Virginia Woolf; an icon. My icon.

I first discovered Virginia Woolf at university. As a lot of literature students would discover, Mrs Dalloway is, in my opinion, a complex narrative; many students would dismiss Woolf’s writing as too complex, but for me, it was a revelation.  Set on a single day, it focuses on Clarissa Dalloway arranging a party – and the novel begins with the immortal ‘Mrs Dalloway said she would buy the flowers herself.’ All Woolfians have their favourites, and although I admire Mrs Dalloway, I prefer The Waves. I’m not exactly too sure why I like it so much, but it might have something to do with the 6 main characters, and how they are presented; like a stream of consciousness.  It has been argued that The Waves is Woolf’s masterpiece, and I agree.

While studying for my masters, I had to decide on a subject for my dissertation.  The subject was easy; Virginia Woolf, but I had to look at her work from a different angle, a different viewpoint. I had come across Text World Theory during my studies, and had found it fascinating. There was my analytical tool. However, there had been numerous studies on Woolf’s fiction, so I decided to concentrate on her diary entries, choosing 4 entries to fully analyse. This enabled me to get to know more of Woolf and her intimate thoughts, even though one of my conclusions was that she was writing her diary for an audience, and not for personal reasons.

Why is this important now?

During my search for editing work, I came across a publisher who awards a ‘Virginia Prize for Fiction’ – perfect! I started doing some voluntary work for them, and also discovered they were planning on getting a full-size statue of Woolf, reclining by the river on a bench in Richmond. Woolf lived in Richmond for around ten years, between 1914 and 1924, mainly living in Hogarth House, Paradise Road. This, of course, was the birthplace of the Hogarth Press, run by Virginia and Leonard, her husband. In the hope of creating a book about Woolf’s life in Richmond, I am now scouring her diaries and letters for references to her life there. Being a Woolfian, this is fascinating.

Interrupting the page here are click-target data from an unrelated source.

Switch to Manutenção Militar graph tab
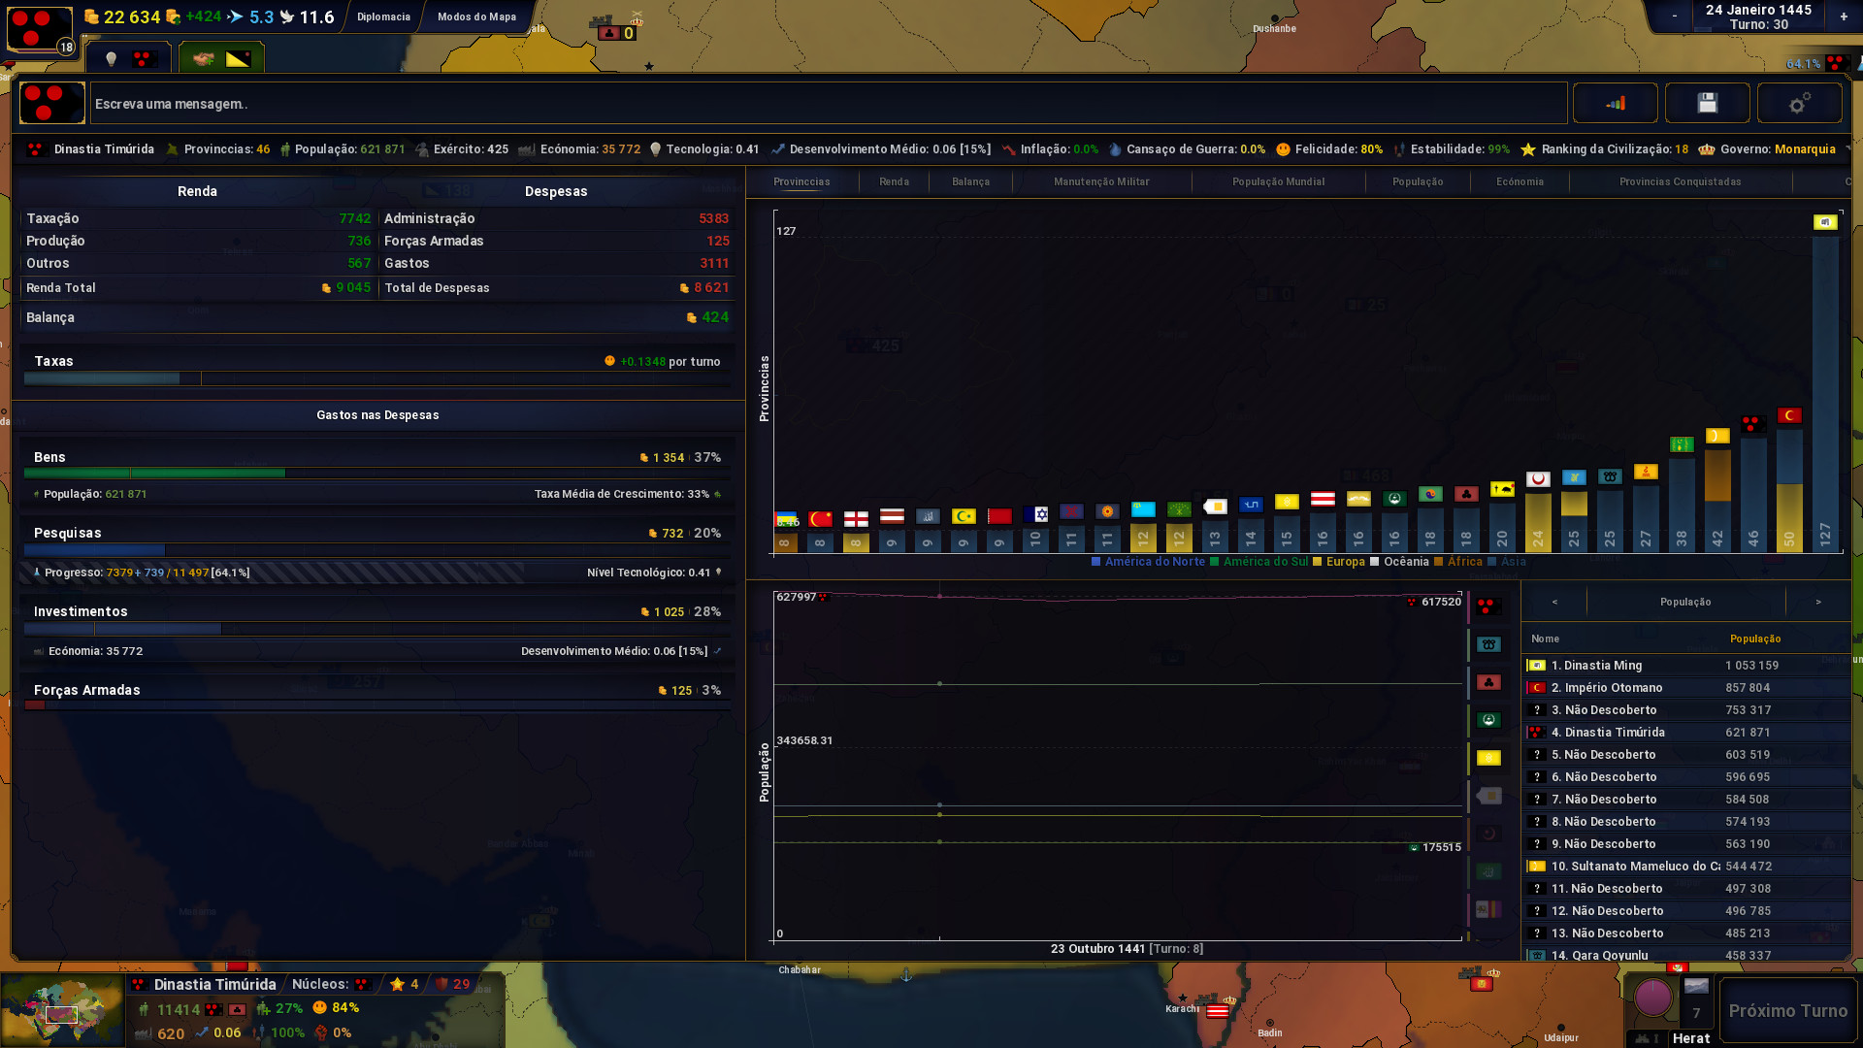coord(1101,181)
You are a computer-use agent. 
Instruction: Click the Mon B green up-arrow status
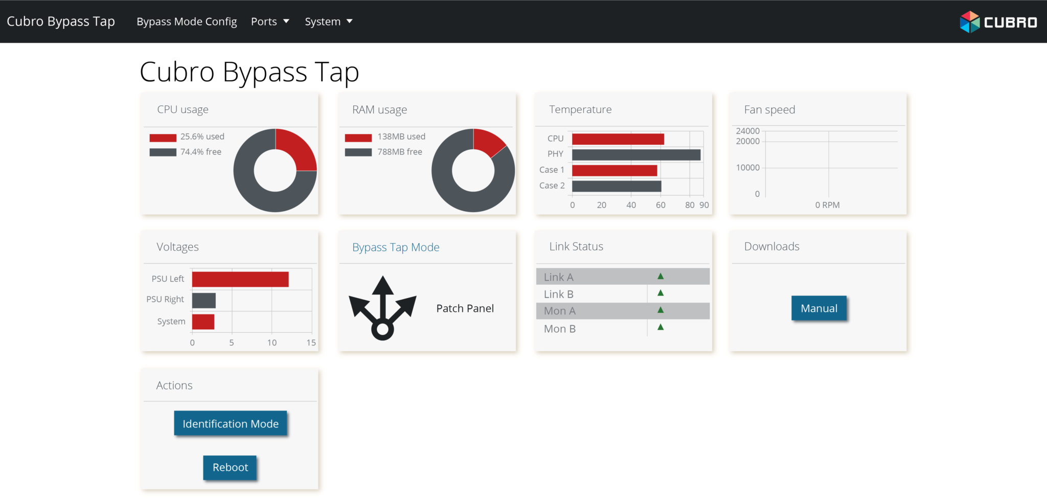coord(660,327)
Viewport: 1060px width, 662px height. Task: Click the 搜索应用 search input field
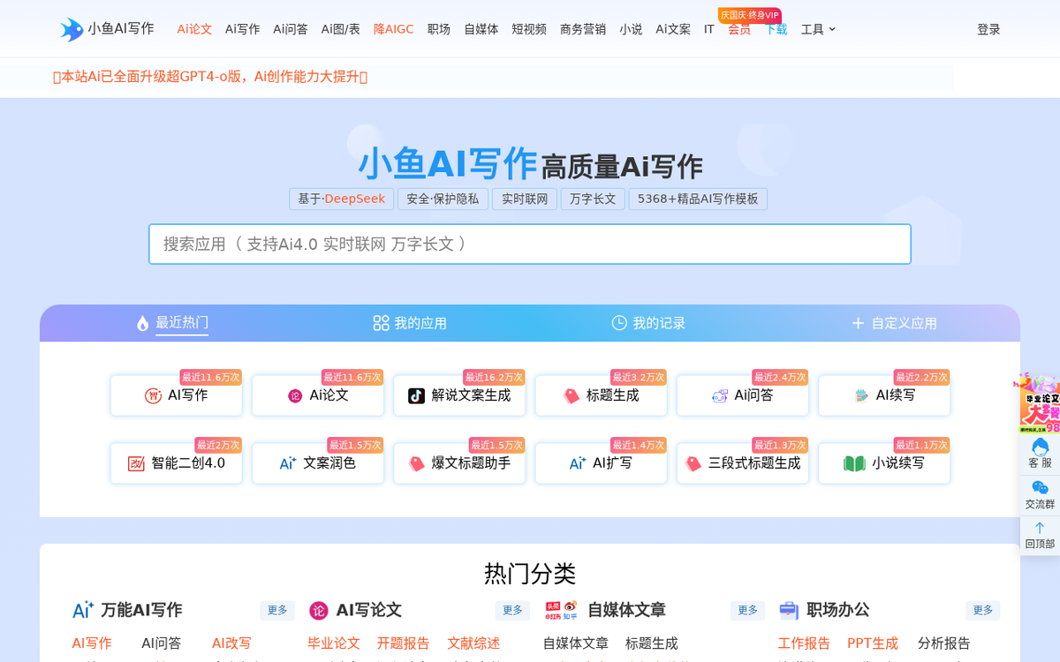[x=530, y=244]
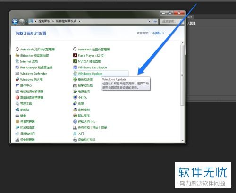Open Windows Defender
This screenshot has width=236, height=193.
(31, 74)
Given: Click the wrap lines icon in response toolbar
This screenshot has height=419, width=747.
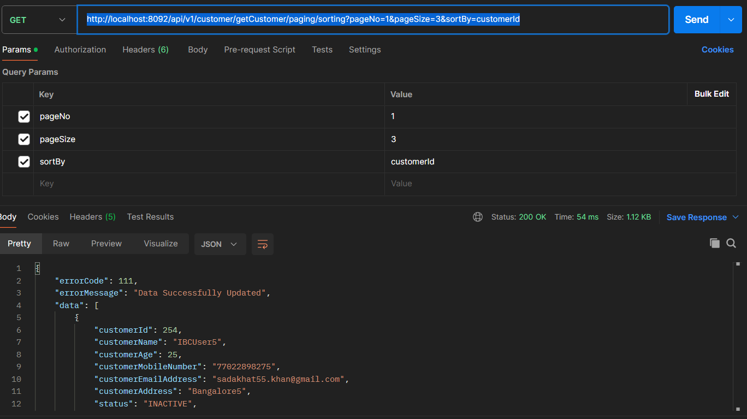Looking at the screenshot, I should tap(263, 244).
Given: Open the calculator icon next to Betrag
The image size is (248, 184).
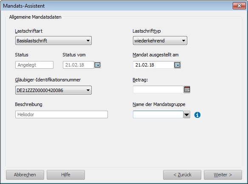Looking at the screenshot, I should click(187, 89).
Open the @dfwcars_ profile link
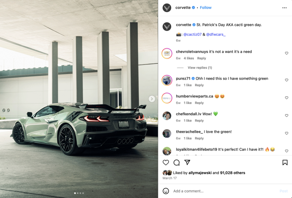 pyautogui.click(x=216, y=34)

To further my understanding of Woolf, I visited her country house, Monk’s House, in Rodmell; the place where her ashes are buried. This was an amazing experience; to walk in the very sitting room where she sat by the fire, being visited by many of her friends and family. To see her bedroom, including the volumes of Shakespeare that she personally covered in paper and labelled. But most exciting of all was her writing room.

VW writing room

To think that this is where she wrote many of her novels was truly astonishing to me, and also very humbling. Needless to say, my visit to Monk’s House was one I will not easily forget.